[Saved entries]
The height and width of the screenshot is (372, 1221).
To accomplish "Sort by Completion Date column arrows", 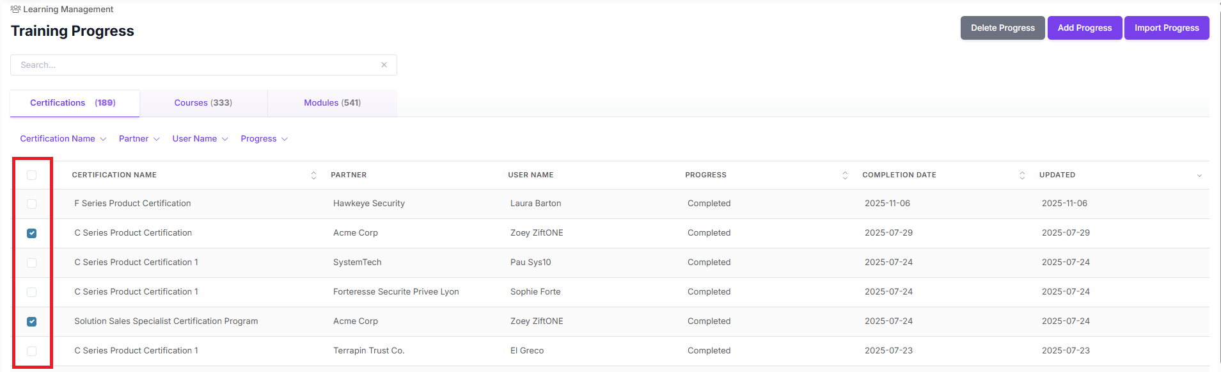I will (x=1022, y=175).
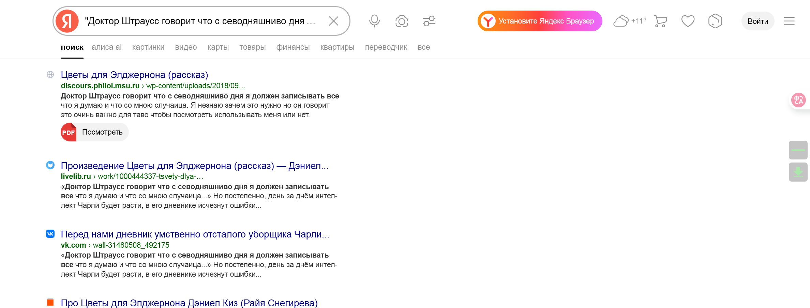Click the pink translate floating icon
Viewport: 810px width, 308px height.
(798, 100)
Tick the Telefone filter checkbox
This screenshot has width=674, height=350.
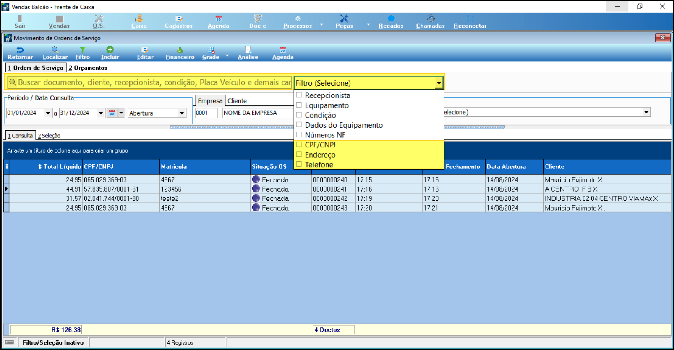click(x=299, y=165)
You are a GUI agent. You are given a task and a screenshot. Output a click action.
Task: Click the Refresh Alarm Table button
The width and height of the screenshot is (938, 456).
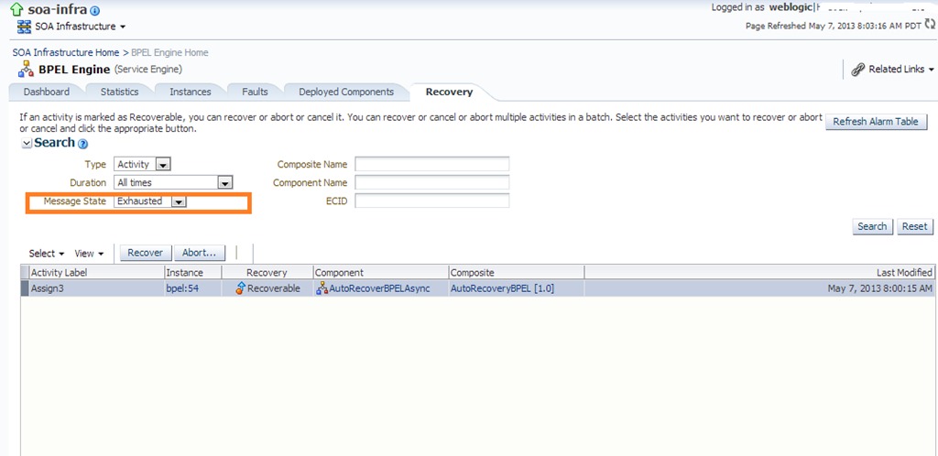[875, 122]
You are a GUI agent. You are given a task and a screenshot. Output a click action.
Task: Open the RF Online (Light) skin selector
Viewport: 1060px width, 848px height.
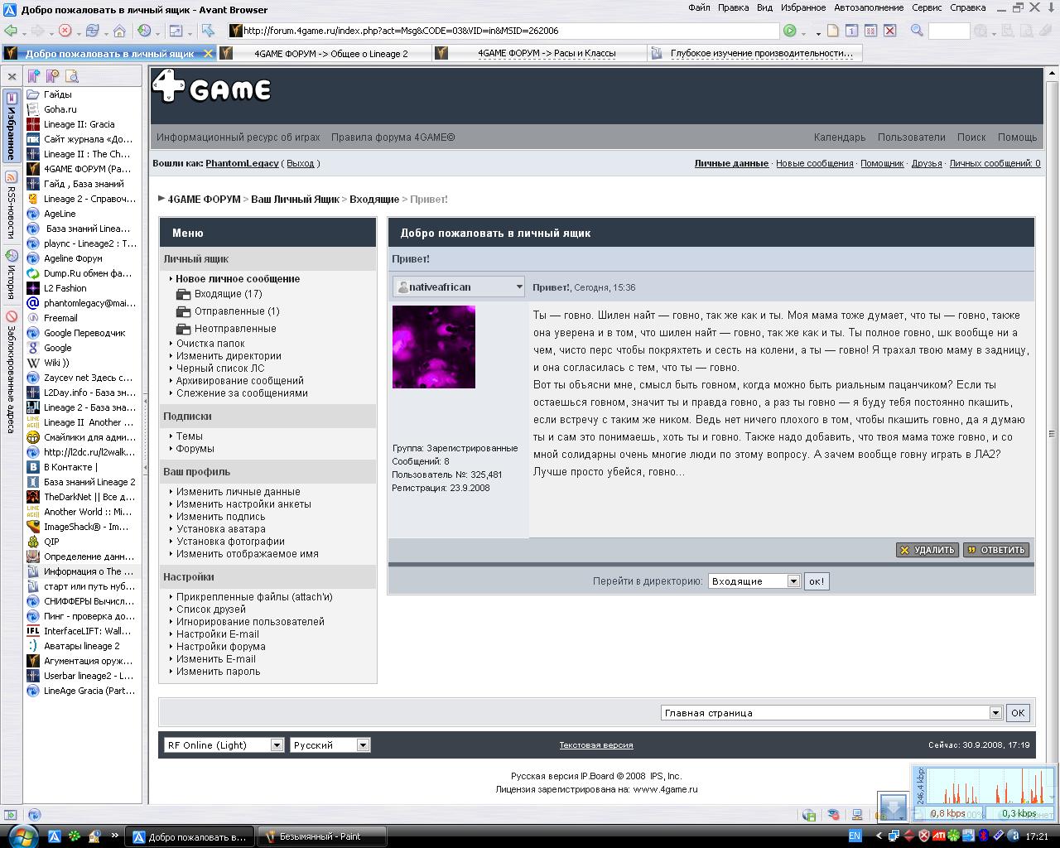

* * *

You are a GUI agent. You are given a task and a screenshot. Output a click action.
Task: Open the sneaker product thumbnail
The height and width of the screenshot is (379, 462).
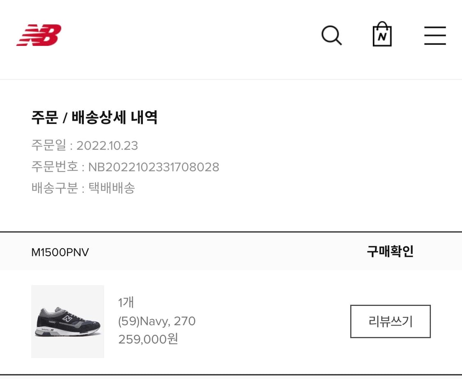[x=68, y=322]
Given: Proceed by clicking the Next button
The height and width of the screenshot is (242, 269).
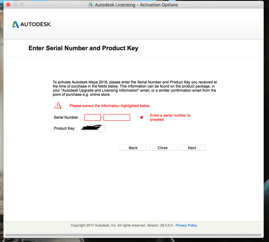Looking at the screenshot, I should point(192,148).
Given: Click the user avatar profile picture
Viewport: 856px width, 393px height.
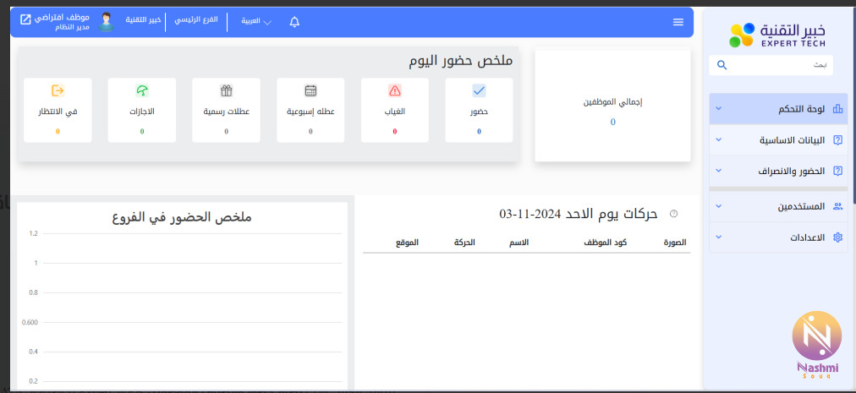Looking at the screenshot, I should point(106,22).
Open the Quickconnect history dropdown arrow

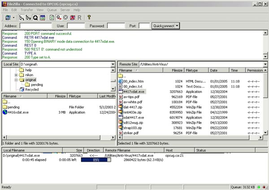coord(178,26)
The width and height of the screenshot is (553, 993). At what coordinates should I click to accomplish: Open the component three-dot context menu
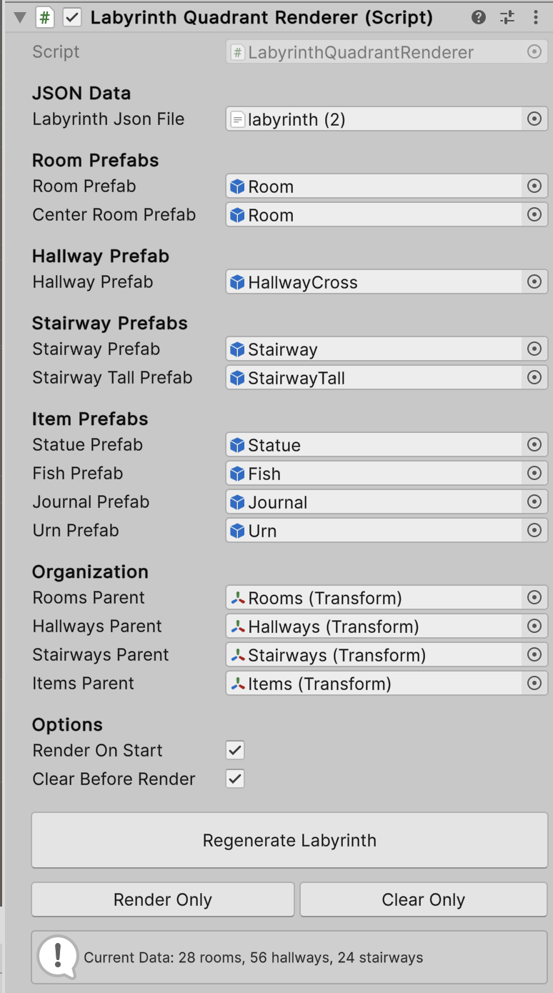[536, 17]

▶ [WHAT TO PRODUCE]: What you return must match, character for character, the lines above from the one with "The width and height of the screenshot is (938, 456)." through the one with "Viewport: 1060px width, 848px height.", minus any pictures.

▶ [EXERCISE ANSWER]:
The width and height of the screenshot is (938, 456).
[875, 122]
You are a GUI agent. You are given a task and a screenshot. Output a click action.
Task: Open the RF Online (Light) skin selector
Viewport: 1060px width, 848px height.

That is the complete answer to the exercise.